Friday, January 29, 2010

Today.  It's so cold that the cars look like rocket ships, spitting out smoke from their tail pipes as they climb into the freezing nothingness of space.  Yesterday it was hot and limpid as I learned how to say goodbye.  Last week, I was in third grade, crying as I realized that I was just not smart enough.  Last month, I was crying because I had no words to use.

Now I have words.  Buckets and fistfuls and lifetimes of words.  I have English words and French words and Spanish words and Japanese words and Hawaiian words and happysadgladmad words.  That's a lot more than I had last month.  

Sometimes, I wonder what it will be like, to have a life full of words.  I wonder when I will finally get to the point where I eat words for breakfast, play with words on the swing set, dream about words as if they were my one true love.  I already know that my life is filling with words, from big words to little words to words that I will never speak.  I decided, somewhere between my first Aa Bb practicing to the time in 6th grade when I wrote my first book, that my life would always be full of words.  I love them.  They are everything to me.  They run through my head all day, narrate what I see in front of me as if I am reading an endless story.  "She smiled, thoughtfully.  You could see all of her hopes and dreams in that smile, a great wide door to her soul where her eyes are the windows."  Most of the time I don't even notice them.

It's a lonely profession, wordsmith, because words can be ornery little things, and when they are it can take hours to untangle them from the brambles of distraction and pull out the string of words that you need.  In that way, I was built to be a writer.  I've always been lonely, and usually I sort of like it.  It's only when I'm sitting in my health class or my study hall and everyone around me is talking and laughing and joking and I'm reading a book or wishing that I could write, when I choke on the urge to say, "I wanna be friends, too".  

I like the taste that you get in your mouth when it is bitterly cold outside.  It's like you have a well of freezing water bubbling up from your tongue, so that you're never thirsty and you always have that clear taste.  Water.  I mean, really, how do you describe the taste of water to anyone?  I feel like I'm trying to do that, when I write.  Describing water, or describing the look in a child's eyes, or the way a hand can fit perfectly in another.  It's something you have to know for yourself.
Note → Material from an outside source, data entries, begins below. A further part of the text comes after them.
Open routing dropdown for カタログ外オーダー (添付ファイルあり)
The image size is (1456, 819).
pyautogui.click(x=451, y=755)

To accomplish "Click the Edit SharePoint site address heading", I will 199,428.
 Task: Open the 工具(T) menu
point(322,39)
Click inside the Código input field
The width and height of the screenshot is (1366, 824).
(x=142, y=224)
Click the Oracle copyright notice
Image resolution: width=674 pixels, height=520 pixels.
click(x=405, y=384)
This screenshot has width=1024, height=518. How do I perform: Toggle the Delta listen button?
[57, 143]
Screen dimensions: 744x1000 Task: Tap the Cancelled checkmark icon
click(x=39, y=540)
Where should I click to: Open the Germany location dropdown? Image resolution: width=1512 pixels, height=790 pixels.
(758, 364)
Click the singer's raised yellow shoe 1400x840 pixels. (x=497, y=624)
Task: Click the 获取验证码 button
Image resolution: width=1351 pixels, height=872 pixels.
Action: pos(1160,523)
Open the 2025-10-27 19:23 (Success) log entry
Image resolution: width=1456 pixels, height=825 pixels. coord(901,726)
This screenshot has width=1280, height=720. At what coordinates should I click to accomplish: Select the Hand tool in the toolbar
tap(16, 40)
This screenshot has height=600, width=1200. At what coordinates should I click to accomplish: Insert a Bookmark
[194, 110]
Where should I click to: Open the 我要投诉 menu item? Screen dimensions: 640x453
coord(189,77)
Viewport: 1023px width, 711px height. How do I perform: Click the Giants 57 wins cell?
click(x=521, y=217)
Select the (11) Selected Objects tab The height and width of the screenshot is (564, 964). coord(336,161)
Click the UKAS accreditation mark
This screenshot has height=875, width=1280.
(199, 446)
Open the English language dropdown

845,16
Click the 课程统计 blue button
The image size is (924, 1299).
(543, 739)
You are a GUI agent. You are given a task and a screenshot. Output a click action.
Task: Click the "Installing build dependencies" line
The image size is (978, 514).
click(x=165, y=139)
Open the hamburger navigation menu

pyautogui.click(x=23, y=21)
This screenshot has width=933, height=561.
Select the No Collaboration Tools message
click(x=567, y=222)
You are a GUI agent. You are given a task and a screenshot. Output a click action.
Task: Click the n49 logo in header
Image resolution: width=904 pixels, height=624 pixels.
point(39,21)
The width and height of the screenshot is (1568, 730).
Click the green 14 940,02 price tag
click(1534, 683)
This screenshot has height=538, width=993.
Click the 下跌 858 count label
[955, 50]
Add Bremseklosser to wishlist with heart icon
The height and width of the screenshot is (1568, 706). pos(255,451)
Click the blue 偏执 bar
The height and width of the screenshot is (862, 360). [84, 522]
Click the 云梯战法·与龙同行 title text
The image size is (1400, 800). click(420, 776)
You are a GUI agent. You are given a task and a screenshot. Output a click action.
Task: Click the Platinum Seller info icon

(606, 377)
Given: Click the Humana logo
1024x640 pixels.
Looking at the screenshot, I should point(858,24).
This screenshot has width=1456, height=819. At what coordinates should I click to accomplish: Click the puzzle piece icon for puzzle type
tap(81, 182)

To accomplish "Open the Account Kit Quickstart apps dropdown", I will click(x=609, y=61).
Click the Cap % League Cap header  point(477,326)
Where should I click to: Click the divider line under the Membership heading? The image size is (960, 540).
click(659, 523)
When will my words start being full of life, too?  A life full of words full of life.  When will I be able to write something down, hand it to someone, and when they read it they can taste frost just like I do?  They can come back to me and say, "Wow, that's the best thing I've ever read!  I've never thought about things that way before."  And I can be proud and say, "Thank you" like every gentleperson should, but secretly inside have that narrator saying "Watch her as she smiles.  This author wrote words that touch other people.  She's interacting with hundreds, thousands, millions!  Look at that twinge of pride smirking in the corner of her wrinkly, twisty mouth.  Look at the way she tries to hide it."  When will I be able to meet someone on the street, and say "I wrote a book!"  And they'll say "Oh yeah, I read that!" and then I won't have to be lonely anymore?

2 comments:

Lana Pualani said...

dear ms. wordsmith.
i wish i could write like you. you're so talented at writing. i've told you before, and i'm telling you again, that your use of words is so skilled. so fun to read. so eloquent. i absolutely LOVE reading your blogs, sweet cheeks. and keep working on that novel. im dying to read it :]

Caroline said...

oh dain,
i gotta call you dain today. because i dunno, i guess its just cuz its what i'm gonna do. about ten reasons ran through my head as i was writing that last sentence. didn't like any of them. show i chucked it. and said i dunno, instead of explaining. see that's the thing. i can't find the words to describe, so i give in, give up, and you describe what you want how you want to because you have the words to do it. so proud and jealous of that. love you girl.